WHAT IS NEEDED: From the listing below, set down exactly the lines between the one holding "Screen dimensions: 2210x1446" and the one holding "Click the E-AHP84", inclusive. No other line is wanted.
DATA LISTING Start Marker
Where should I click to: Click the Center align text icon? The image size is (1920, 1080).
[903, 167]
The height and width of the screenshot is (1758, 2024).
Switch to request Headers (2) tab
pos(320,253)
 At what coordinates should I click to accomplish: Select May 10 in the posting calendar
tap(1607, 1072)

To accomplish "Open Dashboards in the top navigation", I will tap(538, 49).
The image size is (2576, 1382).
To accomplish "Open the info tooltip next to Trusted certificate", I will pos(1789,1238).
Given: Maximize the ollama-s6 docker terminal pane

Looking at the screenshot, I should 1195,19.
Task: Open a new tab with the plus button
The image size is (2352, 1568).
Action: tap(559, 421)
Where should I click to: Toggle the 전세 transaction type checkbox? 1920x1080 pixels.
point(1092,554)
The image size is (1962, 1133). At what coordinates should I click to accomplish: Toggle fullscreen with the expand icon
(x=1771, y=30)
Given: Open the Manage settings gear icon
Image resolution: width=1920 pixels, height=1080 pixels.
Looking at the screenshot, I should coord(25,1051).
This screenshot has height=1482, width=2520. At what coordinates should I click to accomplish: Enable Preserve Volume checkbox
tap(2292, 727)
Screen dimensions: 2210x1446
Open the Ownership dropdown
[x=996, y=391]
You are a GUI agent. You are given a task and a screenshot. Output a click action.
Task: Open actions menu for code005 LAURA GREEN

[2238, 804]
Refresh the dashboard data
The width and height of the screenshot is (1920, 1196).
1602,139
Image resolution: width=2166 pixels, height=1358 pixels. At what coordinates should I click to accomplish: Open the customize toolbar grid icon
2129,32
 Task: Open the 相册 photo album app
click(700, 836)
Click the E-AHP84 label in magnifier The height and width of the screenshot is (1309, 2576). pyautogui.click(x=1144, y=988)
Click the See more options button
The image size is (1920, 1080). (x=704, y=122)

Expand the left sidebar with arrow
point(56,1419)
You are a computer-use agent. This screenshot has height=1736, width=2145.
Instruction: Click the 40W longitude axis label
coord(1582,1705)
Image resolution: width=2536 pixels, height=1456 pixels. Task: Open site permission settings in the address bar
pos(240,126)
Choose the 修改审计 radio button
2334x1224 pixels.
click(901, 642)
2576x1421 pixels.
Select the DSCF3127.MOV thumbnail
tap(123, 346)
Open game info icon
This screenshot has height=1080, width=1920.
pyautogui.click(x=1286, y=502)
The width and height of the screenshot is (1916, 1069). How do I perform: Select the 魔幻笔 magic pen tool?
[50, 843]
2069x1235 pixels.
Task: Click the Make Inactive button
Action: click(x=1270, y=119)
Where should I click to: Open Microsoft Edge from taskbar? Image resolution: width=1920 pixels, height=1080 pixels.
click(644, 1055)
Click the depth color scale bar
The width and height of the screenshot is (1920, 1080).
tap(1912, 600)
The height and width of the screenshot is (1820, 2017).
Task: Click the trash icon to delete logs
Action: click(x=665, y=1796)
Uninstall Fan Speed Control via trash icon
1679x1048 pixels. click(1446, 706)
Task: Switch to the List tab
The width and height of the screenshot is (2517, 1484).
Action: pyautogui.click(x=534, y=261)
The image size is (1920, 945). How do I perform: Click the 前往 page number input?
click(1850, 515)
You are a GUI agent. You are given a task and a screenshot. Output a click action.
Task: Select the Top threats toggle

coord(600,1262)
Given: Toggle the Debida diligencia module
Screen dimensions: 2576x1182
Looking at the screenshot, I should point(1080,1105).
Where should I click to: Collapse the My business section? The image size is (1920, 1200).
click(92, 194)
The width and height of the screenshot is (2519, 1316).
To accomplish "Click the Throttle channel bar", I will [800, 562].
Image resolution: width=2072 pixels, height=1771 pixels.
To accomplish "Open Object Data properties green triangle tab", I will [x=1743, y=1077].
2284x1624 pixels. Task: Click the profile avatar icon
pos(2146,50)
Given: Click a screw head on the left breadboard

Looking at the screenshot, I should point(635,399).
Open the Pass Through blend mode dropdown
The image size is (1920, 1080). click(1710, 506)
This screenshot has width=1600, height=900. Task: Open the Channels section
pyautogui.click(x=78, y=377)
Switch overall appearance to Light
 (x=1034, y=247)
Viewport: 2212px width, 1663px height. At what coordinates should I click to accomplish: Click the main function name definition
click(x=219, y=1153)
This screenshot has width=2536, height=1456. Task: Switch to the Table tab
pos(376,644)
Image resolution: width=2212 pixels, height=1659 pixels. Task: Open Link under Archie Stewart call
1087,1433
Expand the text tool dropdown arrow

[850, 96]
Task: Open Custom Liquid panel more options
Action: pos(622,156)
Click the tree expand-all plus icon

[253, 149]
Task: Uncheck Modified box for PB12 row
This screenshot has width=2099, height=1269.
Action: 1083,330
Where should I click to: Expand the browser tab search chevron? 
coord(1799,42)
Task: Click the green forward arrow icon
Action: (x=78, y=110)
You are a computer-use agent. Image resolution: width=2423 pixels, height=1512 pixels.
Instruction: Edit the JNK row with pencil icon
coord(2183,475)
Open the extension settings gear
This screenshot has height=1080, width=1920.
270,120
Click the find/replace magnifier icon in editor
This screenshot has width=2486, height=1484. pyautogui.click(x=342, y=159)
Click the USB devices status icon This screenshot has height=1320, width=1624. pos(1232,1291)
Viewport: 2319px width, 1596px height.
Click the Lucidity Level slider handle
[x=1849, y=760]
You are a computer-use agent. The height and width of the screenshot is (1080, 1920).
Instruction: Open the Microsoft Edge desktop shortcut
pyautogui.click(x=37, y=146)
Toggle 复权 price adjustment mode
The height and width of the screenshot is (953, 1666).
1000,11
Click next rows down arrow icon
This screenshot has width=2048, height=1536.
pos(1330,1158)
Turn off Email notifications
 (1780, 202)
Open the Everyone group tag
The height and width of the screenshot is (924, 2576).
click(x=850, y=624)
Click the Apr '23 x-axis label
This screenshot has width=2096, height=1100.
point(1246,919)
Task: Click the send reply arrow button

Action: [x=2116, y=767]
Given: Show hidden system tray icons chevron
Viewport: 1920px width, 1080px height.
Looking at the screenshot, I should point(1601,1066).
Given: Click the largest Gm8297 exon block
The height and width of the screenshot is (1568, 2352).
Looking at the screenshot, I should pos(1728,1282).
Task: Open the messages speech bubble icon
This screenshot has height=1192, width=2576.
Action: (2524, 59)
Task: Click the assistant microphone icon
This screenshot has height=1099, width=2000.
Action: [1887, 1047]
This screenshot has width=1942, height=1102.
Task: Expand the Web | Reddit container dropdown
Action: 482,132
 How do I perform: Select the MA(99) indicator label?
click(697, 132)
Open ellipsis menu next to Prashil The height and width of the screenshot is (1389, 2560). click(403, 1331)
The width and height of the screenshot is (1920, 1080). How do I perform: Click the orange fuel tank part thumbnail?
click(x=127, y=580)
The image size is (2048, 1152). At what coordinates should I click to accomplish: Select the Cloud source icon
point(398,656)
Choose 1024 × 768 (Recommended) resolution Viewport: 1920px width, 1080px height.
DATA LISTING End Marker
RESULT BELOW:
Screen dimensions: 2210x1446
Open the Ownership dropdown
[x=996, y=391]
You are a GUI agent. You are given a task and a screenshot. Output a click action.
Task: Open actions menu for code005 LAURA GREEN

[2238, 804]
Refresh the dashboard data
The width and height of the screenshot is (1920, 1196).
1602,139
Image resolution: width=2166 pixels, height=1358 pixels. At what coordinates should I click to accomplish: Open the customize toolbar grid icon
2129,32
 Task: Open the 相册 photo album app
click(700, 836)
Click the E-AHP84 label in magnifier The height and width of the screenshot is (1309, 2576). pyautogui.click(x=1144, y=988)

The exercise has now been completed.